Kofler Sieglinde, Petrakopoulou Paraskevi, Grimm Cornelia, Kaczmarek Ingo, Meiser Bruno M, Weis Michael
Medizinische Klinik und Poliklinik I, University Medical Center Munich-Grosshadern, Ludwig-Maximilians University of Munich, Munich, Germany.
J Heart Lung Transplant. 2008 Apr;27(4):387-93. doi: 10.1016/j.healun.2008.01.001.
Indirect allorecognition is involved in chronic transplant rejection. We prospectively characterized graft-infiltrating dendritic cells (DCs) in sequential myocardial biopsies (n = 64; 1 to 24 months after transplantation) from 16 patients after heart transplantation (HTx) and analyzed the relation between graft immune activation and structural and functional coronary changes during follow-up.
DC invasion (immunostaining) in the human myocardium was detectable early after HTx, increased further during the first year, and decreased constantly thereafter.
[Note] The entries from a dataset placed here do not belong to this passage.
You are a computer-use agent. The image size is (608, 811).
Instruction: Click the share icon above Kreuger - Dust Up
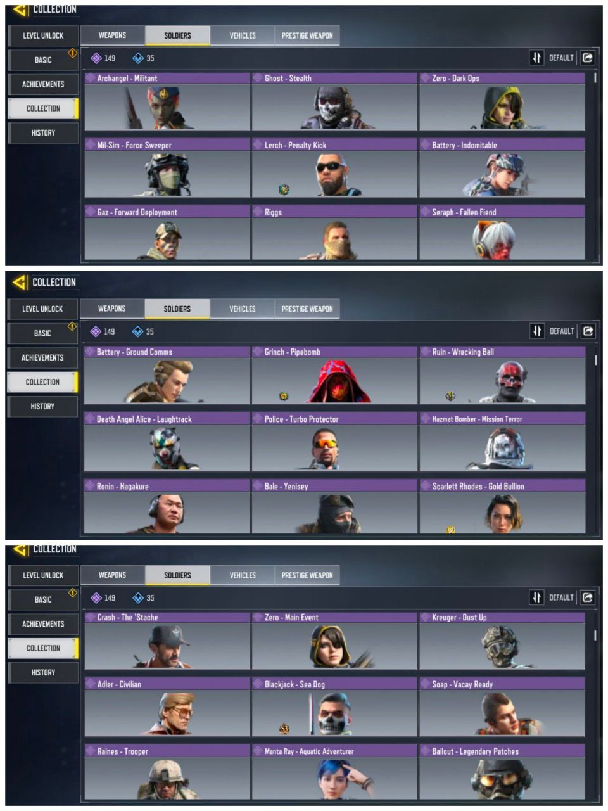(588, 597)
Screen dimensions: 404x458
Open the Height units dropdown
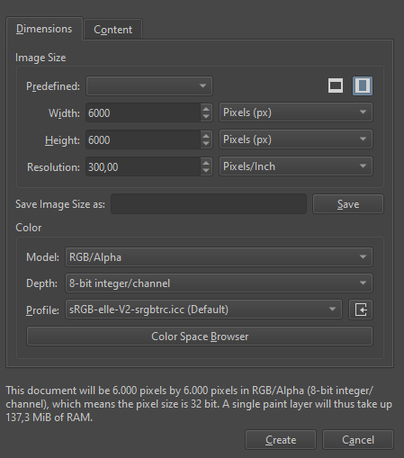coord(296,139)
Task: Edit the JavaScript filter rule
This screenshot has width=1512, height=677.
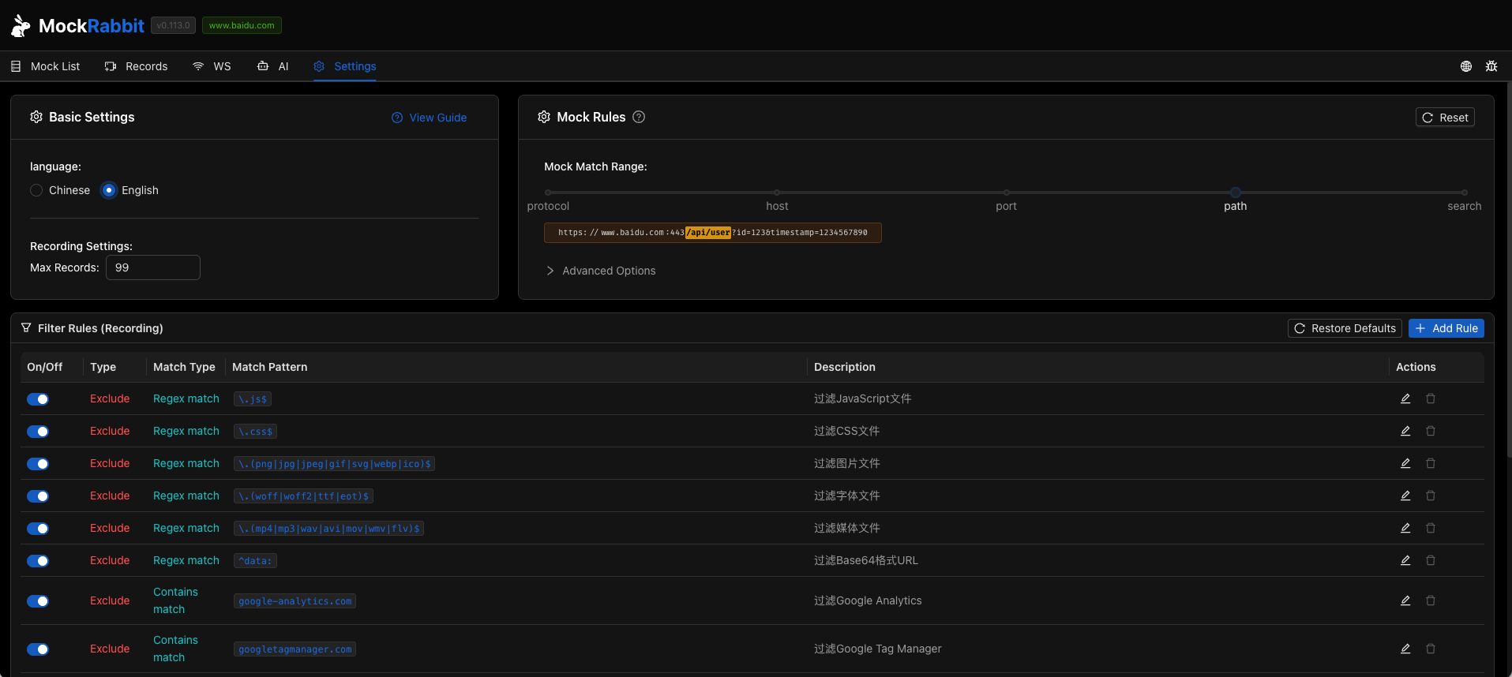Action: [1405, 398]
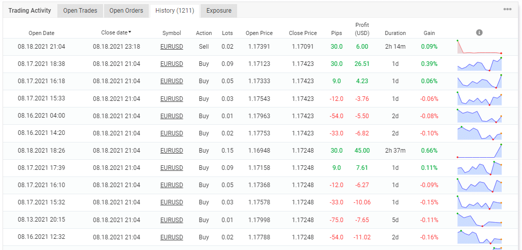
Task: Sort by the Open Date column header
Action: [42, 33]
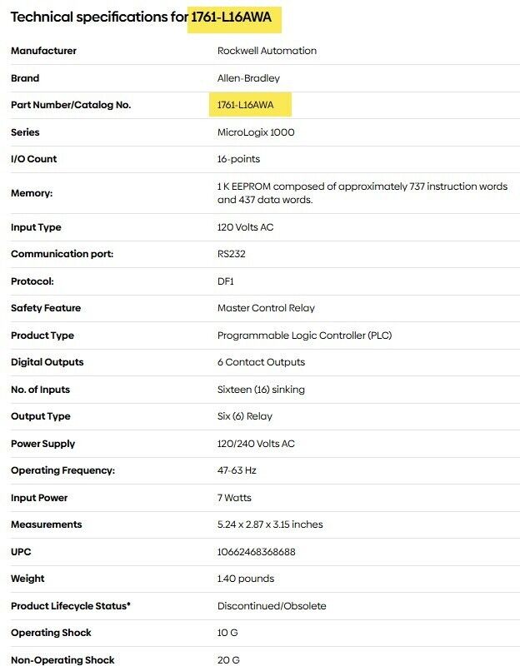Viewport: 520px width, 671px height.
Task: Click the Allen-Bradley brand value
Action: pos(248,78)
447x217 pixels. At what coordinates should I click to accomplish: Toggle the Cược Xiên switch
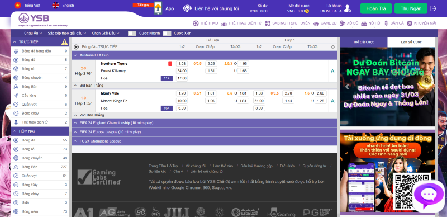coord(167,34)
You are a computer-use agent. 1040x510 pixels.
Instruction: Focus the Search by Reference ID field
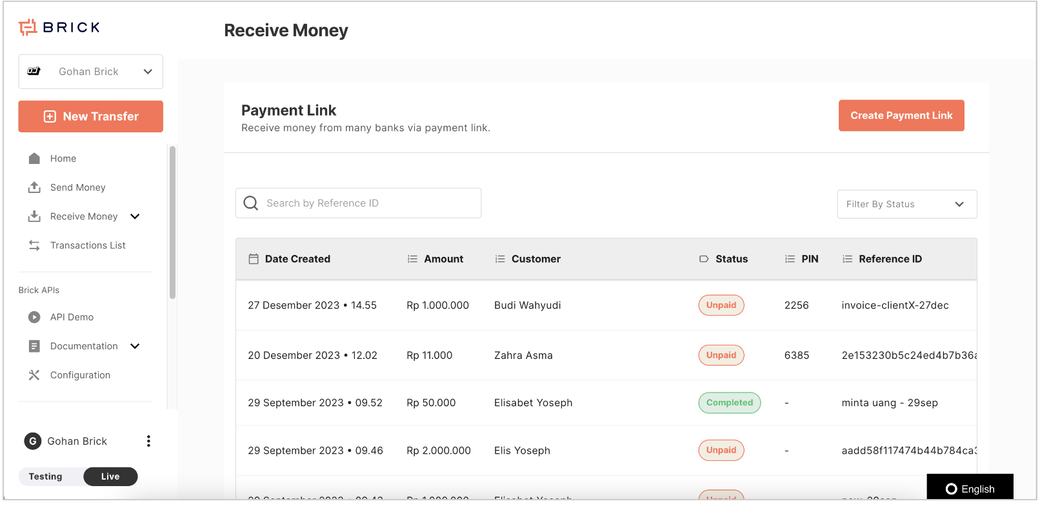pyautogui.click(x=368, y=203)
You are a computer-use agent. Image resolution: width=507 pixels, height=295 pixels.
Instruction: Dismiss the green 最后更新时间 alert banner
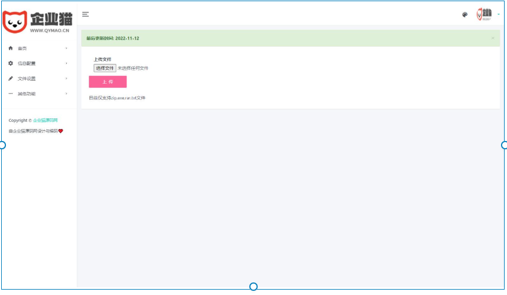coord(492,38)
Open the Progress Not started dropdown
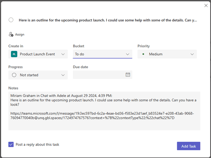 click(38, 75)
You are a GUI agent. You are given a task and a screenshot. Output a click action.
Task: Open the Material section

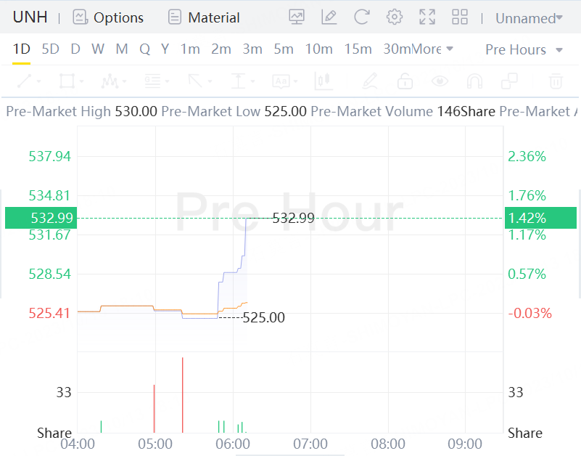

Also, graft-infiltrating DCs expressed markers of immaturity and maturity and were time-dependently clustered with CD3-positive T cells.
Both epicardial and microvascular endothelial dysfunction were associated with elevated CD209-positive DCs at 12 months. CD209 positivity early after HTx was an independent marker for coronary endothelial dysfunction during follow-up. Intimal hyperplasia or angiographic disease during follow-up was not associated with myocardial DC infiltration.
DCs frequently infiltrate the cardiac allograft with a peak during the first post-operative year and time-dependently cluster with T cells. Migratory active graft-infiltrating DCs may serve as a predictor for allograft coronary endothelial dysfunction.